The MIT Technology Review recently published a great article on The Dark Secret at the Heart of AI which notes that decisions that are made by an AI based on deep learning cannot be explained by that AI and, more importantly, even the engineers who build these apps CAN NOT fully explain their behaviour.

The reality is that AI that is based deep learning uses artificial neural networks with hidden layers and neural networks are a collection of nodes that identify patterns using probabilistic equations whose weights change over time as similar patterns are recognized over and over again. Moreover, these systems are usually trained on very large data sets (that are much larger than a human can comprehend) and then programmed with the ability to train themselves as data is fed into them over time, leading to systems that have evolved with little or no human intervention and that have, effectively, programmed themselves.

And what these systems are doing is scary. As per the article, last year, a new self-driving car was released onto New Jersey roads (presumably, because, the developers felt it couldn’t drive any worse than the locals) that didn’t follow a single instruction provided by an engineer or programmer. Specifically, the self-driving car ran entirely on an algorithm that had taught itself to drive by watching a human do it. Ack! The whole point of AI is to develop something flawless that will prevent accidents, not create a system that mimic us error prone humans! And, as the MIT article states, what if someday it [the algorithm] did something unexpected — crashed into a tree. There’s nothing to stop the algorithm from doing so and no warning will be coming our way. If it happens, it will just happen.

And the scarier thing is that these algorithms aren’t just being used to set insurance rates, but to determine who gets insurance, who gets a loan, and who gets, or doesn’t get, parole. Wait, what? Yes, they are even used to project recidivacy rates and influence parole decisions based on data that may or may not be complete or correct. And they are likely being used to determine if you even get an interview, yet alone a job, in this new economy.

And that’s scary, because a company might reject you for something you deserved only because the computer said so, and you deserve a better explanation than that. And, fortunately for us, the European Union thinks so too. So much so that companies therein may soon be required to provide an adequate, and accurate, explanation for decisions that automated systems reach. They are considering making it a legal right for individuals to know exactly why they were accepted for, or declined, anything based on the decision of an AI system.

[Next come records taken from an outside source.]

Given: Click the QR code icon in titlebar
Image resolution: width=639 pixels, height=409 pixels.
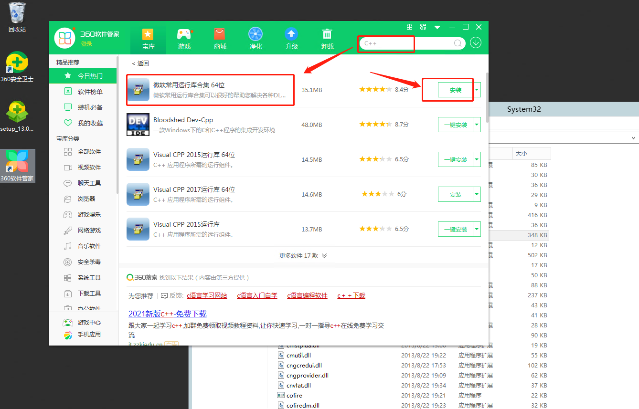Looking at the screenshot, I should pos(423,27).
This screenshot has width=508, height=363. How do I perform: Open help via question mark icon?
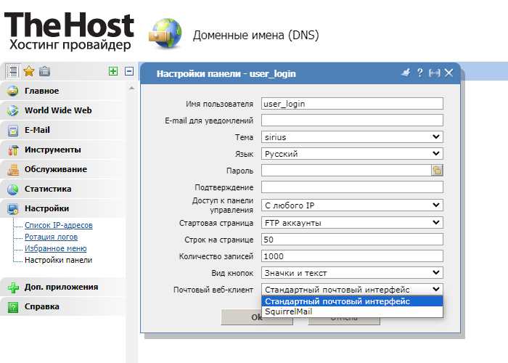point(420,73)
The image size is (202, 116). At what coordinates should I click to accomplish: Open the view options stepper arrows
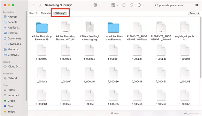pos(100,5)
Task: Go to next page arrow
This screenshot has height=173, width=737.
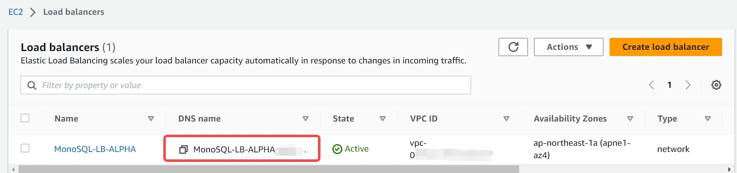Action: (x=688, y=85)
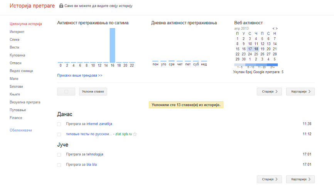Viewport: 334px width, 187px height.
Task: Open the Видео снимци sidebar item
Action: point(21,71)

This will, of course, pose a problem for those companies that want to continue using deep-learning based AI systems, but the doctor thinks that is a good thing. If the system is right, we really need to understand why it is right. We can continue to use these systems to detect patterns or possibilities that we would miss otherwise, many of which will likely be correct, but we can’t make decisions based on this until we identify the [likely] reasons therefore. We have to either develop tests, that will allow us to make a decision, or use other learning systems to find the correlations that will allow us to arrive at the same decision in a deterministic, and identifiable, fashion. And if we can’t, we can’t deny people their rights on an AI’s whim, as we all know that AI’s just give us probabilities, not actualities. We cannot forget the wisdom of the great Benjamin Franklin who said that it is better 100 guilty persons should escape than that one innocent person should suffer, and if we accept the un-interrogable word of an AI, that person will suffer. In fact, many such persons will suffer — and all for not of a reason why.

So, in terms of AI, the doctor truly hopes that the EU stands up and brings us out of the wild digital west and into the modern age. Deep Learning is great, but only as a way to help us find our way out of the dark paths it can take us into and into the lighted paths we need.

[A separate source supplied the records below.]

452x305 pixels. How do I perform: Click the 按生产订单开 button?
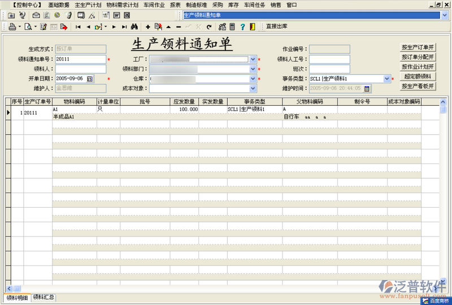[418, 48]
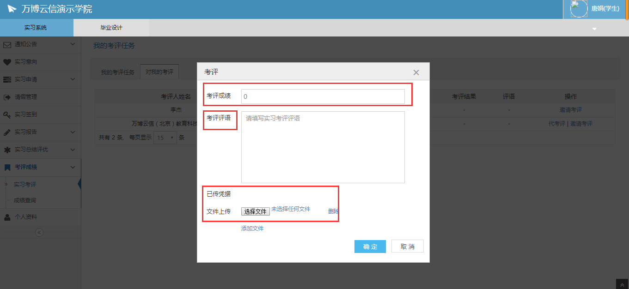The image size is (629, 289).
Task: Expand the 实习总结评优 chevron
Action: pos(73,150)
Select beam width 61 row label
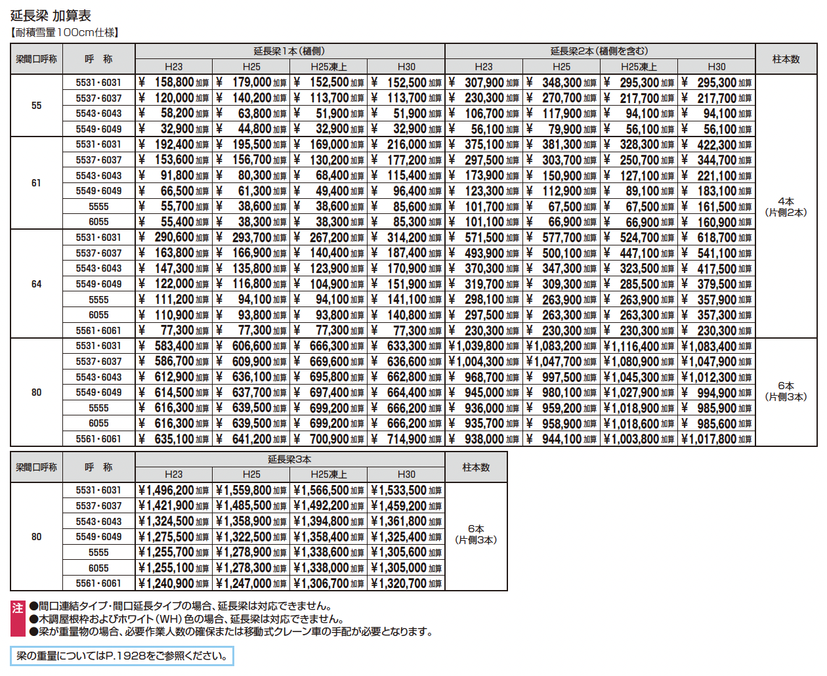 pos(36,183)
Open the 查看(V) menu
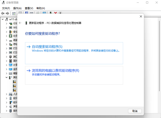This screenshot has height=118, width=161. coord(29,8)
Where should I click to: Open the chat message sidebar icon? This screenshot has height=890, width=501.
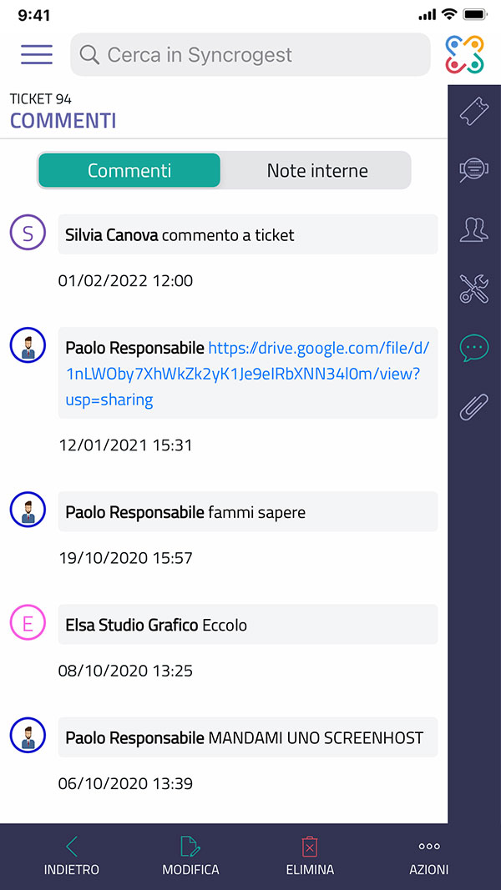474,170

Will Cognitive Dissonance Lead to the Inadvertent Rise of Cognitive Procurement?

Despite the fact that machines aren’t intelligent, can’t think, and know nothing more about themselves and their surroundings than we program them to, cognitive is the new buzzword and it seems cognitive is inching it’s way into every aspect of Procurement. It’s become so common that over on SpendMatters UK, the public defender has stated that this house believes that robots will run (and rule) procurement by 2020. Not movie robots, but automated systems that, like hedge fund trading algorithms, will automate the acquisition and buying of products and services for the organization.

And while machine learning and automated reasoning is getting better and better by the day, it’s still a long way from anything resembling true intelligence and just because it’s trend prediction algorithms are right 95% of the time, that doesn’t mean that they are right 100% of the time or that they are smarter than Procurement pros. Maybe those pros are only right 80% of the time, but the real question is, how much does it cost when those pros are wrong vs. how much does it cost when a robot is wrong and makes an allocation to a supplier about to go bankrupt, forcing the organization to quickly find a new source of supply at a 30% increase when supply goes from abundant to tight.

The reality is that a machine only knows what it knows, it doesn’t know what it doesn’t know, and that’s the first problem. The second problem is that when the systems work great, and do so the first dozen or so times, we don’t want to think about that someday they wouldn’t. We want the results, especially when they come with little or no effort on our parts. It’s too easy to just forget our knowledge that as great as these systems can be, they can also be bad. Very bad. Much more bad than Mr. Thorogood, who claims to be bad to the bone.

We forget because it’s very discomforting to simultaneously think about how much these systems can save us when they identify trends we miss while also realizing that when they screw up, they screw up so bad that it’s devastating. So, rather than suffer this cognitive dissonance, we just forget about the bad if it hasn’t reared about it’s ugly head in a while and dwell on the good. And if we’ve never experienced the real bad, it’s all too easy to proclaim the virtue to those who don’t understand how bad things can be when they fail. And this is problematic. Because one of these days those that don’t understand will select those systems, but not to augment our ability (as we would only use them as decision support), but to replace part of us and that will be bad. Very bad indeed.

So don’t let your cognitive dissonance get in the way. Always proclaim the value of these systems as decision support and tactical execution guidance, but never proclaim their ability to get it right. They give us what we need to make the right decision (and when they don’t, we’re smart enough to realize it, feed them more data, or just go the other way). They should never make it for us.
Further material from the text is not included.